_Data to use_
»»
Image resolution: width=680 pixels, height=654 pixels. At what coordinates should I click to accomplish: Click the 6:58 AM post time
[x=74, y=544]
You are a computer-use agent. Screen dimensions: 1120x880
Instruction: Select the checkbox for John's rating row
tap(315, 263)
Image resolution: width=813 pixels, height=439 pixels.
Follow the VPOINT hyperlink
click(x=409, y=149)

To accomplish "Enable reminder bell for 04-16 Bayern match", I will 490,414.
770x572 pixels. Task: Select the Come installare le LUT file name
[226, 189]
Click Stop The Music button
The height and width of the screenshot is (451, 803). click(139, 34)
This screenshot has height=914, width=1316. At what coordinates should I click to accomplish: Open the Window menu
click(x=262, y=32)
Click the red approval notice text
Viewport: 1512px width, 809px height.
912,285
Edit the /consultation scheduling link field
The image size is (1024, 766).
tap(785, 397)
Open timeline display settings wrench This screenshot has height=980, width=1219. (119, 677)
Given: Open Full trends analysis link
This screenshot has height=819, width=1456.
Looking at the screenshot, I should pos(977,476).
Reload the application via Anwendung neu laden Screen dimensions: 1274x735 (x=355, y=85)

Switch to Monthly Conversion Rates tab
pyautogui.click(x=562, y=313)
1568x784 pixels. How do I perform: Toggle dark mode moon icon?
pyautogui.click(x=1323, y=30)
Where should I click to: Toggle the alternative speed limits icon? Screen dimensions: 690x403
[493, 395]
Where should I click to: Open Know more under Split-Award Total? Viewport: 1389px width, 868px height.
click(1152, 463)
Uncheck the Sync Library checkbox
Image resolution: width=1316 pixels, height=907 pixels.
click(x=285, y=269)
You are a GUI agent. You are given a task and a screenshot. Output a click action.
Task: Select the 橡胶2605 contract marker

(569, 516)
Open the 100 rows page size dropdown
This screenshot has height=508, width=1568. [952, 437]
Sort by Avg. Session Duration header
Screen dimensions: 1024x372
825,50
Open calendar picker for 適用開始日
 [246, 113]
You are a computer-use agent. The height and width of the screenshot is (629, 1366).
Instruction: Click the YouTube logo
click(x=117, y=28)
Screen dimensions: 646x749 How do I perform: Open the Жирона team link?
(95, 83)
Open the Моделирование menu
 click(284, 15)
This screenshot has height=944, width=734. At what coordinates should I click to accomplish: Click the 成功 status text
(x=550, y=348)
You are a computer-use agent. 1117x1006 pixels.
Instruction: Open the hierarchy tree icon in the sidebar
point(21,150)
««
_The request_
State how many lines of the data above contain the string "icon", treating uppercase and lowercase letters as different. Give only the number.

_Answer below_
3